Speaking generally, I don't think Quicken has any problem handling two Direct download accounts with different user-id's and passwords at a single financial institution. I have at least two fi's where I have two Direct download accounts each having its own user-id and password, and Quicken handles them with no difficulty.

Password editing rules are supplied to Intuit/Quicken by the financial institutions, and Quicken uses those rules to try to prevent invalid passwords as they are being created in Quicken ... so you won't have to try a download to discover you have incorrectly formatted your password. Perhaps Quicken's password rules for SB are out of date, or corrupted.

Have you had the first SB account setup for sometime, and are only now trying to setup the second account? Or are you trying to set them both up at the same time?

What happens if you create a New Quicken file and setup just the two SB accounts there?

[Just to insure we don't overlook the obvious: passwords are case sensitive ... and Smith Barney requires at least one upper-case and one lower-case letter in passwords. In my experience, it's easy for my fingers to forget to capitalize a letter in the middle of a "word".]
Reply to
John Pollard

Quicken's limit for the total number of characters in a password is something like 31 characters ... and that was a couple of years ago; it may be longer now. The rules for passwords are supplied by the individual financial institutions to Intuit, who in turn, makes them downloadable to Quicken: each fi has their own set of rules. If the last rule that Intuit has for Smith Barney says that the password for Smith Barney can't exceed 8 characters, then that's all Quicken will allow. A financial institution can change their password rules and fail to notify Intuit.

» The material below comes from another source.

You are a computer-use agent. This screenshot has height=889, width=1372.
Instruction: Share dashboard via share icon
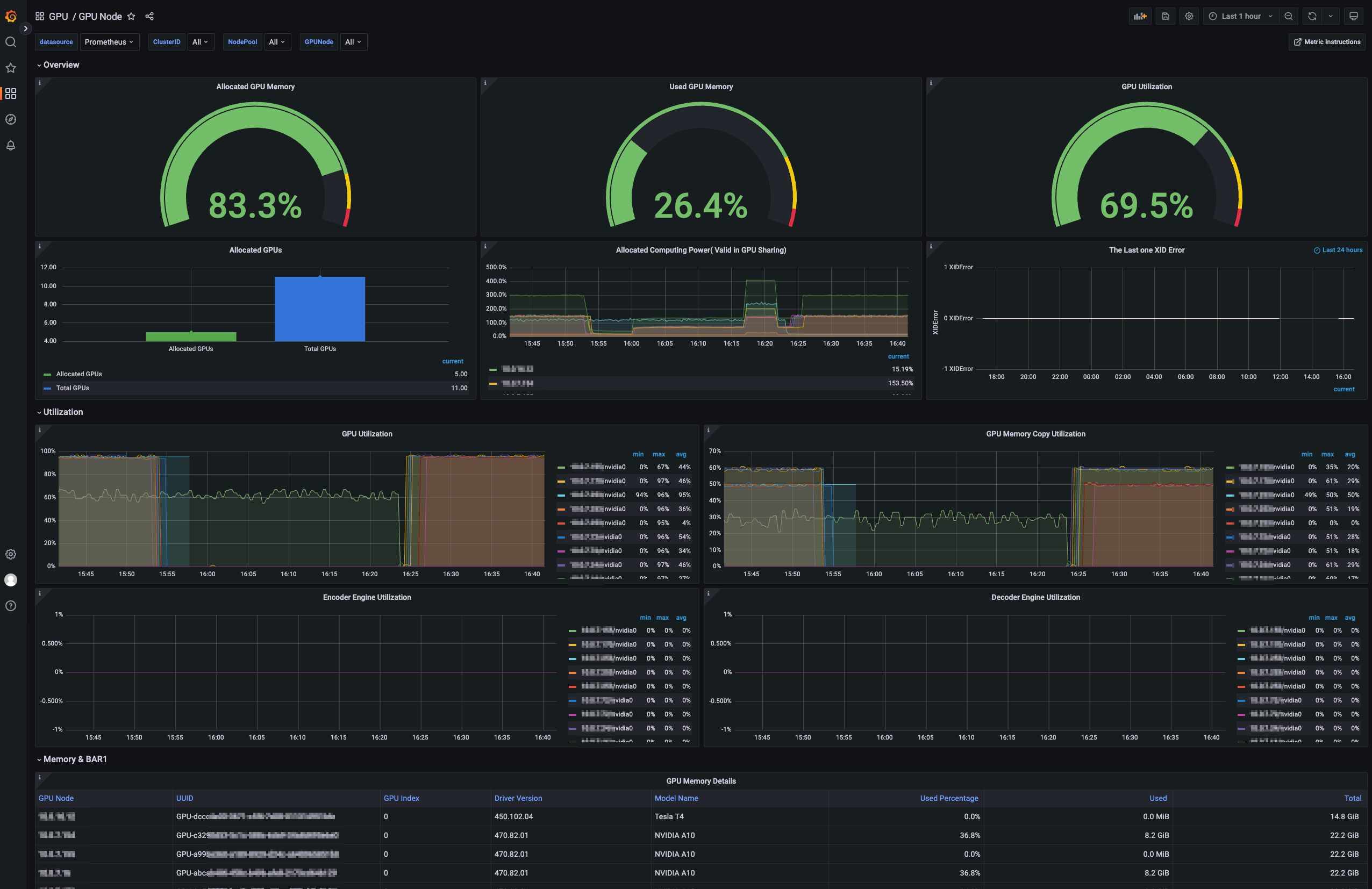(149, 16)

Naturally, it is possible for Intuit to drop the ball and not pass the info along to Quicken. And it's also possible for Quicken to have a bug picking up password rules, though it seems to get them right most of the time. And it's also possible the password rules in a specific Quicken file could get corrupted.

In any event, if it was me, I'd start - not by trying to make the passwords for the two accounts the same; I start by changing the 11 character password to an 8 character password at Smith Barney. If that allows you to setup the account in Quicken, you can start downloading from both accounts.

Then you could take the issue up with Smith Barney, to make sure they have made Intuit aware that 11 character passwords are allowed. If Smith Barney is absolutely certain they notified Intuit, and that Intuit has had enough time to make the new rules available to Quicken, you could try submitting a bug report to Intuit about the problem. Actually you could submit the bug report anyway: it can't hurt. At one time, I believe that when such complaints were made in the Quicken Forums, there was at least one Intuit employee who attempted to follow up within Intuit to see that the new rules were available to Quicken.

Once Quicken and Smith Barney are in sync about the current password rules, you can change your SB passwords to whatever they allow, then change them in Quicken to match.